- **TASK REQUIREMENTS**:
1. Translate this sentence from the forum discussion into Spanish: "Of course i know hiring a maid is not easy."
2. Convert the listing, from its start through the line that contains "Action: point(14,187)", into a Markdown table with the columns No. and Line, skipping blank lines and leaving out the pictures.

- **EXCERPTED PASSAGE**:
Petrina: guess we will have our own mil woes to tell. Be careful that this issue doesn't drive a wedge between you and hubby.

I think adeline has a good point. See whether you can employ a maid, get her to share your mil's room, and she can look after your #2.

Of course i know hiring a maid is not easy. I wouldn't be thinking so hard about this otherwise.

Never let your hubby lose the ownership of the house. If not half of it would go to your bil when your mil is gone. How old is your bil? Does he look like he will get married?
 
nattan
oh yah i think i have the same feeling as glass.. don't rely on your hubby, guys hor really don't have the instinct about babies..

my hubby took 1 week leave to help me out after delivery, but in the end, he spent most of the time playing game or sleeping, not really his fault, just that thing he could do is pretty limited, more like doing housework, but the toughest part is handling baby which even me as first time mummy also can't cope well..

- **Element and text location listing**:
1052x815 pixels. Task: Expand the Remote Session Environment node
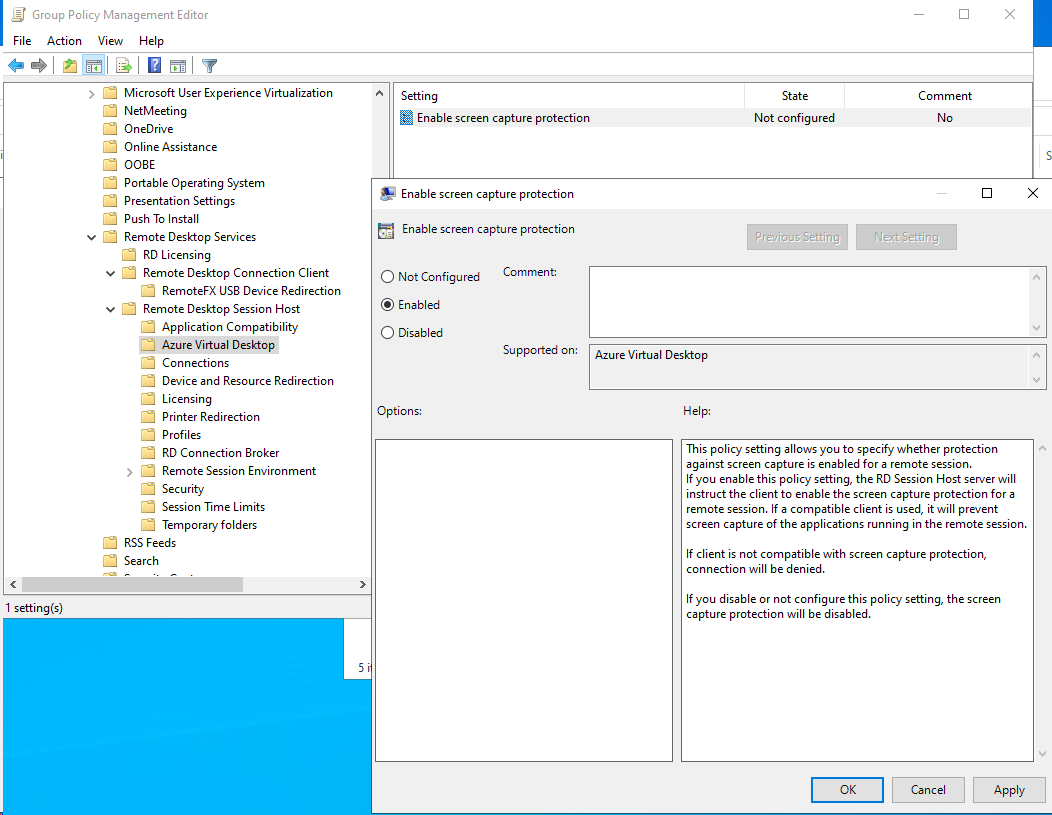pyautogui.click(x=130, y=471)
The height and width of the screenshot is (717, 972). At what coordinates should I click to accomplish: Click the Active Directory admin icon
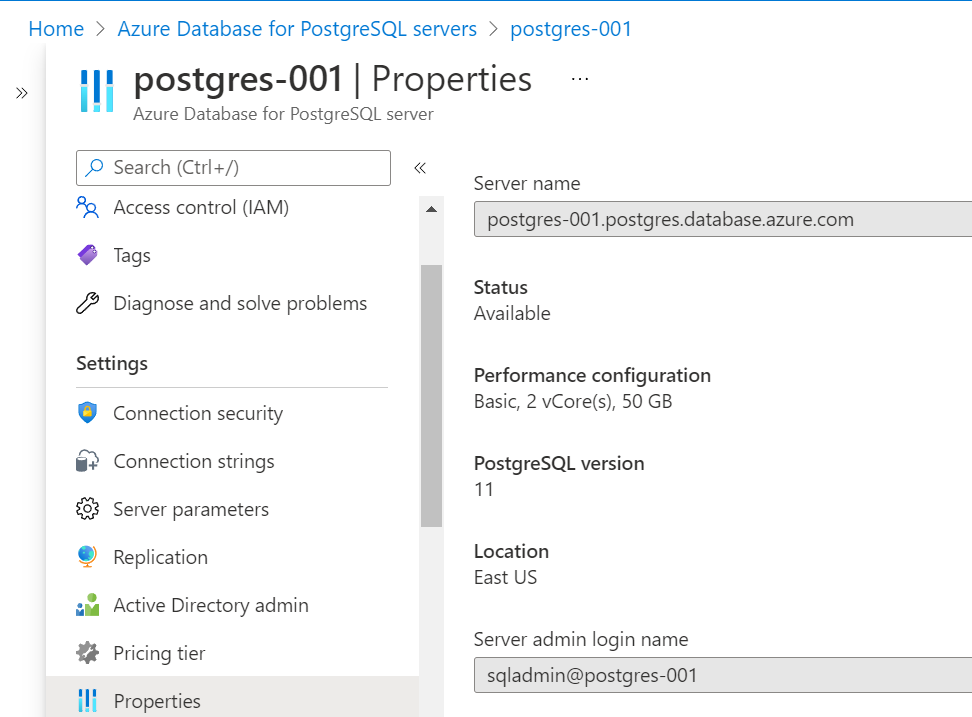pos(88,605)
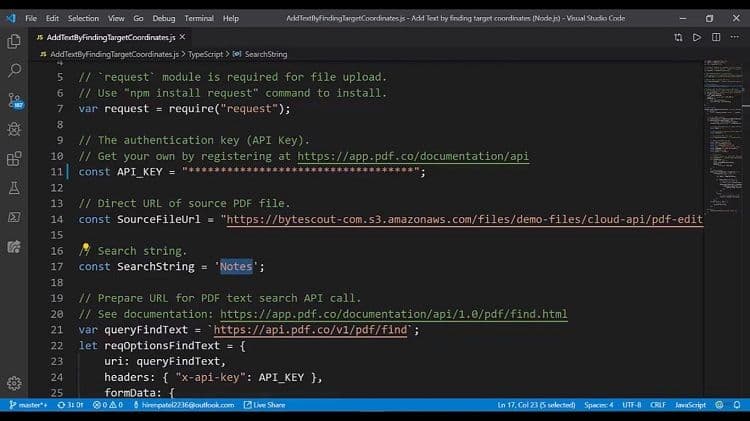Screen dimensions: 750x421
Task: Open the Test beaker icon
Action: point(14,187)
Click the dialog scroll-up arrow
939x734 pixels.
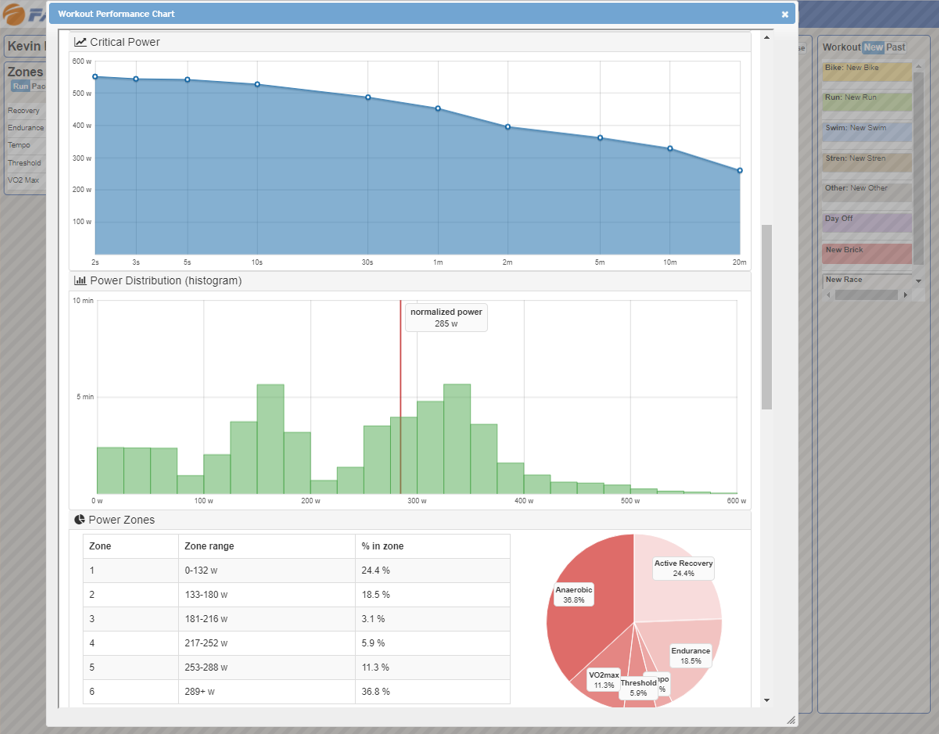(x=767, y=38)
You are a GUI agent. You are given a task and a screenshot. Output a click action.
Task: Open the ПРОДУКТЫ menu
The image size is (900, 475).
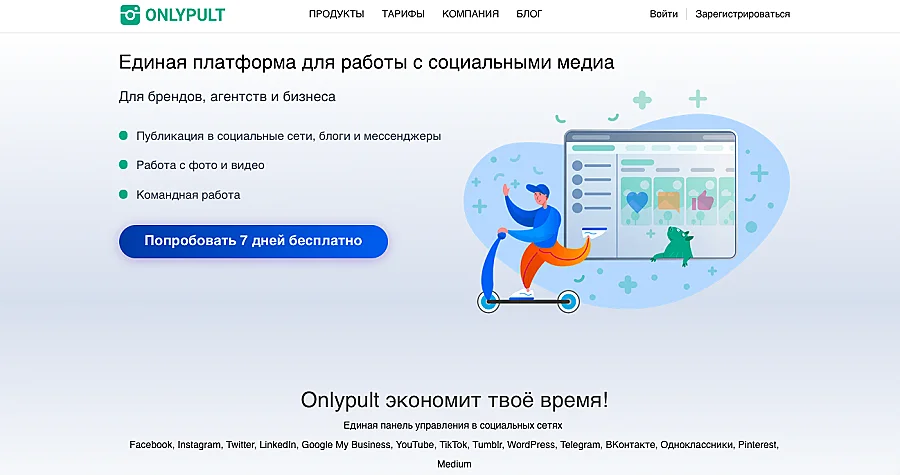[x=336, y=14]
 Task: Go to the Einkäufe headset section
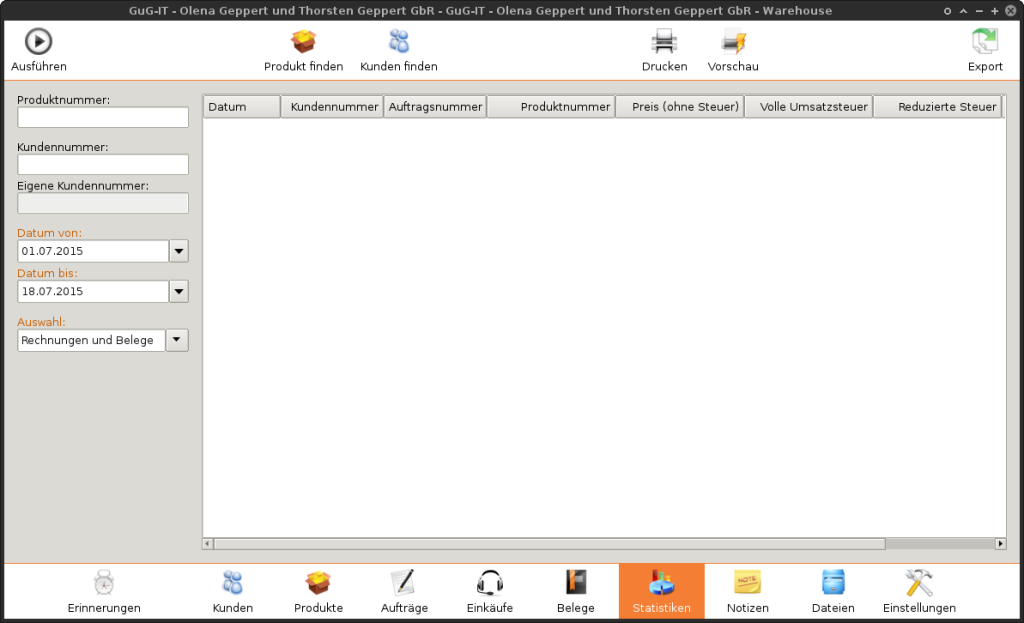(489, 583)
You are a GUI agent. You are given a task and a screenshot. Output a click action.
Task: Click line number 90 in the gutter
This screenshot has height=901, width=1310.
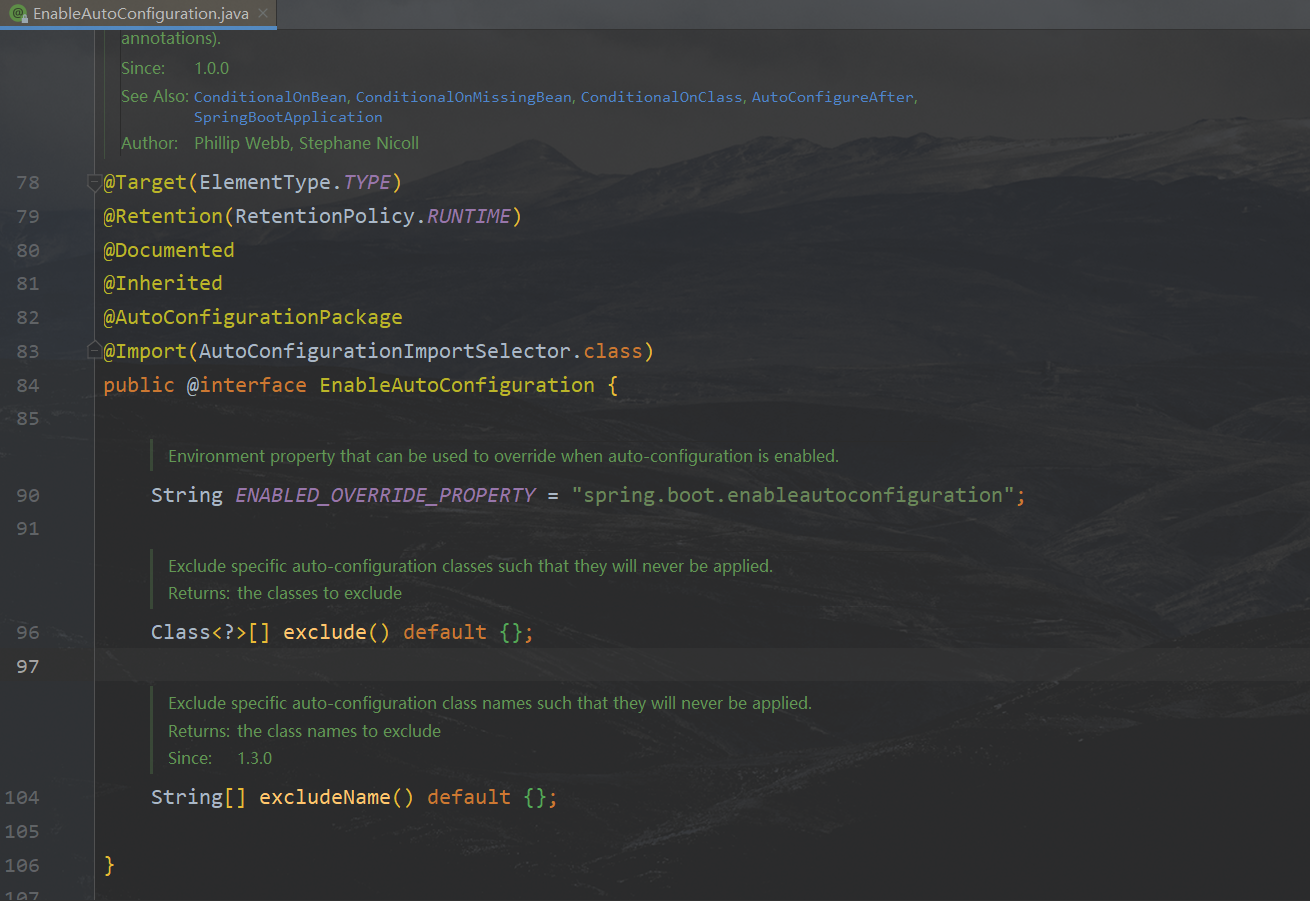pyautogui.click(x=28, y=495)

- **ANSWER SET**:
1. Por supuesto que sé que contratar a una empleada doméstica no es fácil.

2.
| No. | Line |
|---|---|
| 1 | 1052x815 pixels. Task: Expand the Remote Session Environment node |
| 2 | pyautogui.click(x=130, y=471) |
| 3 | The height and width of the screenshot is (717, 972). At what coordinates should I click to accomplish: Click the Active Directory admin icon |
| 4 | pos(88,605) |
| 5 | Screen dimensions: 750x421 |
| 6 | Task: Open the Test beaker icon |
| 7 | Action: point(14,187) |